Não é um filme que todo mundo vai gostar. Eu sou realista e sei disso. Mas Falsa Loura tem VÁRIAS qualidades, vou tentar falar um pouco delas aqui.
. Djin Sganzerla. Ela é parecidíssima com a mãe (Helena Ignez), o que para mim já conta milhares de pontos porque sou megafã da Helena. Fora que ela está ótima no filme.
. Qual o real valor de uma música popular? Ela é alienante – ou ela salva? Muito mais do que uma história que cai no discurso-militante-de-esquerda de sempre, Falsa Loura mostra que a vida se encarrega de mostrar que o que a música diz não faz parte da realidade, mas está no terreno dos sonhos. Mesmo assim, a gente ouve e acredita – o homem precisa de sonhos para sobreviver?
. Trajetória heróica é uma trajetória de destruição de sonhos? Cair na real, ver que a vida é difícil, e sobreviver a isso. A partir do momento que os sonhos são destruídos… então, o que me move? Por que eu continuaria vivo, se os sonhos não existem?
. Os clichês nos tocam, não importa a nossa classe social. Somos unidos pelo clichê. Duvido que alguém não se emocione ao ouvir uma balada mela-cueca depois de terminar um relacionamento. Em Falsa Loura, o que acontece é praticamente um empilhamento de clichês. Da luz, em determinadas cenas, ao cenário (o kitsch-bregão do número musical com Maurício Mattar, que conta inclusive com a letra da canção na legenda, tipo “siga a bolinha”). Ondas quebrando no mar. A garota feia que passa por uma transformação e fica linda. O senhor poderoso, misterioso e mau, com direito a carrão e motorista misterioso.
. Ao mesmo tempo, mesmo os clichês são, em alguns momentos, quebrados. O mano ex-namorado da personagem principal se engraça com o irmão dela, Tetê, que é cabeleireiro que se veste de mulher. E o inesperado (porque isso ainda é inesperado, ainda não é clichê) acontece: ele mantém o relacionamento! Após Quanto mais quente melhor, talvez alguns considerem isso um clichê. Eu não considero, não.

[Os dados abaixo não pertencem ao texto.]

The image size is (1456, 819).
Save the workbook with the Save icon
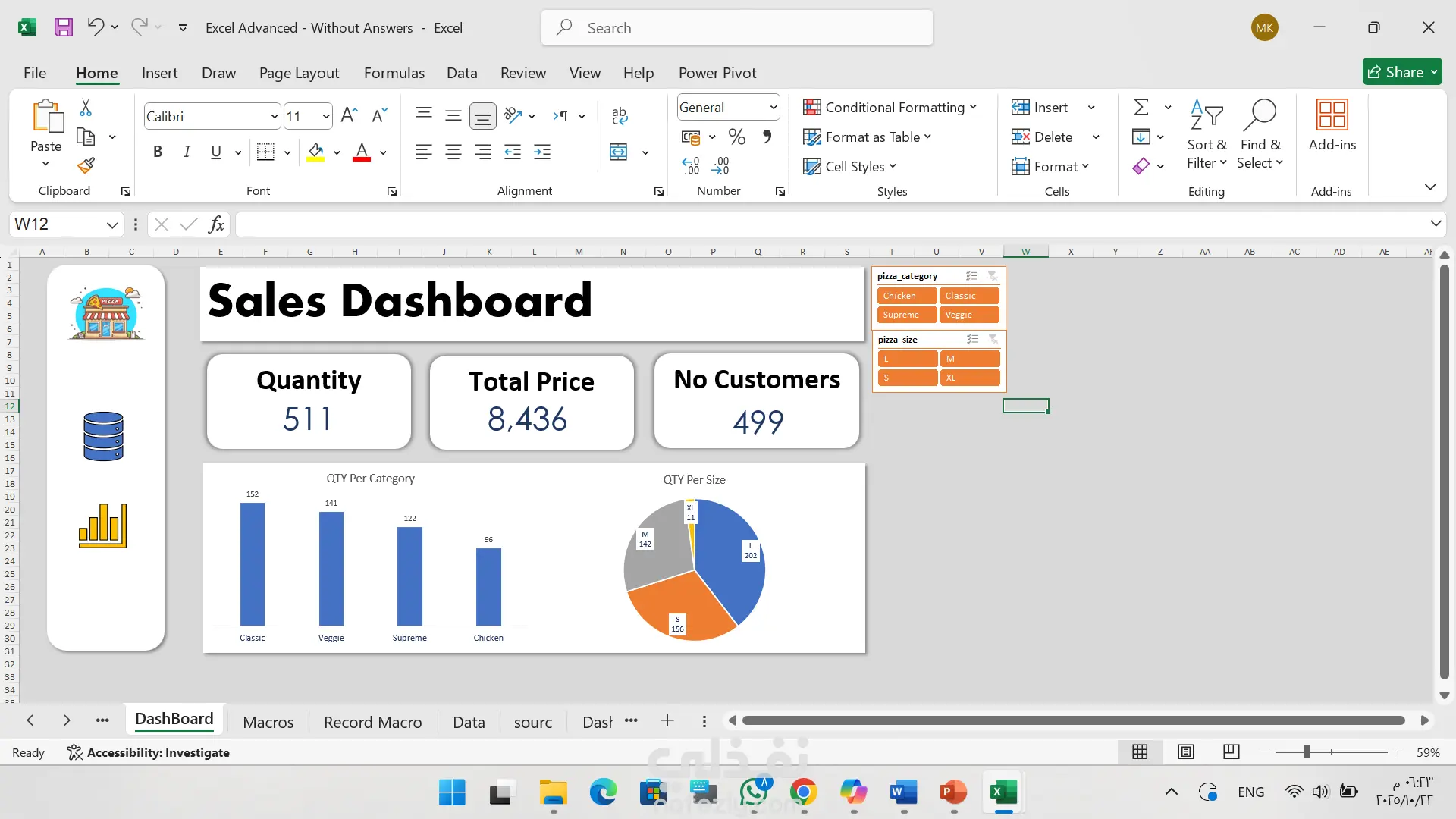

Acho que ainda causa estranhamento e ainda leva a reflexão sobre “socialmente aceitável ou não”, da parte de quem ainda tem preconceito.
. Por que os filmes nacionais não conseguem ser trendy como os estrangeiros? O que chega perto disso é O cheiro do ralo, mas mesmo assim… nenhum fica cool como o Um beijo roubado. Não que eu ligue. Mas talvez o cinema do Brasil precise disso para conquistar público.
etc etc etc, se eu pensar em mais coisa eu digo!